I’m so tired of preservationists, whether environmental or historical, weighing in on some poor landowner’s efforts to sell a parcel that at one time was farmland and now has little value for farming to a developer, whether for a housing subdivision or shopping center.
Here in Virginia both environmental and historical land grabs are always in the news. Now Walmart wants to build a store near a Civil War battlefield called Wilderness. Preservationist, including Ben Stein, writing in The American Spectator, whine that:
This battlefield is incredibly important environmentally and historically and emotionally. It reeks of the blood of men fighting for causes they considered sacred. How can it possibly be that it will be used even in part for a Wal-Mart Super Store?
Maybe that’s because it’s unused farmland that has litte value for anything else. And, in a free society we let the market decide what something, like land, is worth. I think Stein used to believe in old ideas like capitalism and free markets.
If every piece of ground that a Union or Confederate soldier walked on was preserved, the entire Commonwealth of Virginia would be a giant historical park. The War of Northern Aggression was largely fought right here in Virginia. I live in a small town on the border of Northern Virginia and the rest of the state. The war was fought all around my house, neighborhood, town, county and region.
You can’t go far in this state without traipsing on some historically sensitive yard of real estate. Also, given that European settlers arrived here more than 400 years ago that’s a lot of potentially “sacred” ground.
Stein writes:
There is plenty of other land in the area that is not historically sensitive.
But that land is not for sale, and even if it was there’s no doubt a privy hole or slave quarters or something that someone at some time in the past four centuries has done something on, that some one or some group will decide is historically significant and worthy of preservation.

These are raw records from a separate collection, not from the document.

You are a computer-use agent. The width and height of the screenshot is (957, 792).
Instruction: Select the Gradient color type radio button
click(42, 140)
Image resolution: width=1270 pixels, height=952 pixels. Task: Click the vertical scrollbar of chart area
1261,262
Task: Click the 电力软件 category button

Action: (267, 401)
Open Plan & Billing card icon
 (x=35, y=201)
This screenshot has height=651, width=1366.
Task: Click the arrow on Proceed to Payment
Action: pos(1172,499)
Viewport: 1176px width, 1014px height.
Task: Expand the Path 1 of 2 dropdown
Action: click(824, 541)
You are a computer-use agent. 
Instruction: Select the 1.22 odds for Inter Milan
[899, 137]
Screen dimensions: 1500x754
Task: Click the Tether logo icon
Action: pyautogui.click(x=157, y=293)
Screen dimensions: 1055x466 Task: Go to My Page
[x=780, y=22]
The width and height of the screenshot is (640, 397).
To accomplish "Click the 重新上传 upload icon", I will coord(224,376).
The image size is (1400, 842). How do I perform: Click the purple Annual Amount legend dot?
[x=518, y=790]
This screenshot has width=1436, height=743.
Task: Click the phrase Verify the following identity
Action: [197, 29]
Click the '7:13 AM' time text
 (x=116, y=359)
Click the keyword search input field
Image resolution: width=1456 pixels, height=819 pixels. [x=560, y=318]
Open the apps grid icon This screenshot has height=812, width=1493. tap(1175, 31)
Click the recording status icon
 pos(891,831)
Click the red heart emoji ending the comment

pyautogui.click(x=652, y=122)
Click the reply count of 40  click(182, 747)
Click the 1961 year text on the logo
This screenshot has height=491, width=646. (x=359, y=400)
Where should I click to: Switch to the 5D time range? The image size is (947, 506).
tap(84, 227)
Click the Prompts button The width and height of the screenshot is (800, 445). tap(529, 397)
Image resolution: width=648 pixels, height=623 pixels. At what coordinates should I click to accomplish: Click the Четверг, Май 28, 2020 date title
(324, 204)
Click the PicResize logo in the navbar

One of the few types of farming that continue to thrive in modern Virginia is the planting of historical markers.
There is ample precedent for commerce to be informed by national emotion: Top brass at Walt Disney canceled its plans for an amusement park at or near the Battlefield at Manassas when its attention was drawn to the vital historical nature of the area some years ago.
Oh yea, let’s talk about the third Battle of Manassas. Disney did indeed cancel its plans for a giant amusement park that including housing developments, golf courses, shopping centers galore, new roads to handle the traffic, schools and other amenities required for growth.
Yep. The preservationist killed Disney’s plans.
But guess what? The development still came! On that same hallowed, blood-soaked ground that Disney would have desecrated is a colosal hodgepodge of high end golf course communities, town homes and shopping centers galore, without the needed roads, schools and other amenities.
Oh sure they’re widening the roads now, and schools have come along as well. But the point is, the effort to kill Disney didn’t stop the development, only delayed it and created a traffic nightmare that would have been avoided had Disney’s comprehensive plan been approved.
And on top of that, it all arrived with nary a peep of protest from the no-growth crowd that cried blood murder over Disney.
I don’t particularly care for Walmart. Sure their stuff’s cheap (yea and I buy groceries from there), but for the most part you get what you pay for. You want cheap squirt guns for your kid’s summer birthday party? Walmart’s got ‘em for a buck each. Trouble is for $20 you might end up with four that actually squirt water. You get what you pay for.
Back to the Wilderness Walmart, I don’t care whether or not the unused farmland/historic battlefield/potential golf course community becomes a giant Walmart parking lot.
But for those who do, why don’t you raise the millions that Walmart will pay the owner for the land and buy the parcel yourself? Quit using the power of the state, or in this case the county zoning office, to restrict the lawful owner from disposing of the property legally in the way he wants and restricting a lawful business from expanding in the way it wants.
And after you’ve bought the land, how about raising a couple billion more to give the county for the lost sales tax revenue that Walmart would have provided. Oh and while you’re at it, maybe you can hire a couple hundred local folks, dress them in Civil War uniforms instead blue Walmart shirts, and have them stand around looking historical.